We may be drinking at home to ease the mental and emotional fallout of the COVID-19 pandemic, but in 1918, during the deadliest pandemic in modern history, people with the Spanish flu were prescribed whiskey for medical benefits. Doctors, frontline workers and flu patients drank the water of life to prevent, and cure, the deadly Spanish flu pandemic. Nearly a year after the first wave of the Spanish flu hit India, an article in The Times of India in April 1919 reported that scientists recommended whiskey for flu patients “not only as a stimulant but a sedative too. It induces a sense of well-being and freedom from anxiety, which is certainly a help in resisting infection.”
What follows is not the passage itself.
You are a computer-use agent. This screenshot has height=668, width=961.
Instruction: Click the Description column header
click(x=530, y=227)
To cure Spanish flu whiskey was used as a medicine
When the 1918 pandemic broke out, many countries were focused on World War First. Spain, being a neutral country during the war, did not have the same media censorship on revealing the toll of the pandemic on its manpower; even the King acknowledged being infected. Though it did not originate in Spain, the early reportage led to the name Spanish flu. In Ireland, which lost nearly as many to the pandemic as to the war, whiskey was used to cure patients and also as a preventative by doctors and workers who had to move bodies.
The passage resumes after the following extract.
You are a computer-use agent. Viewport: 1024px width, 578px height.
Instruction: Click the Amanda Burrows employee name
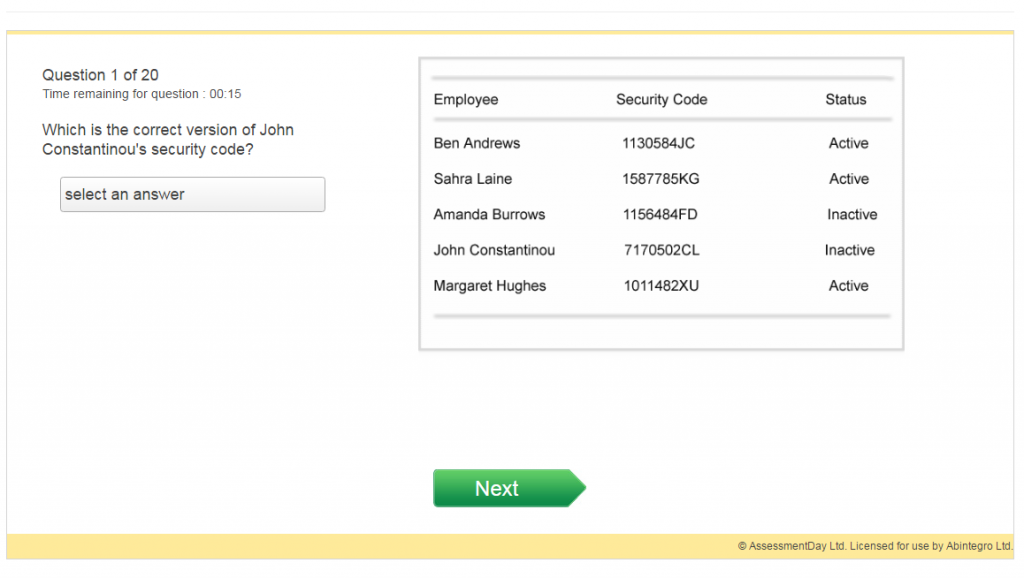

US Navy also used whiskey to cure Spanish flu in Chicago
US Navy nurse Josie Mabel Brown recalled serving in 1918 at the Naval Station Great Lakes near Chicago: “There were so many patients that we did not have time to treat them. We did not take temperatures; we did not even have time to take blood pressure. We would give them a little hot whiskey toddy; that was about all we had time to do.” The Spanish flu claimed 3-5% of the world’s population, estimated between 50-100 million lives, between 1918 and 1920 – by when people in the world over had developed immunity to the H1N1 virus.
Research today observes that knocking back a glass or two per day won’t hamper the health but, as this Insider piece notes, binge-drinking and excessive consumption of alcohol weakens the immune system; mixing alcohol and pain killers can cause gastrointestinal distress like ulcers and bleeding, and drinks can hamper recovery from an infection or illness.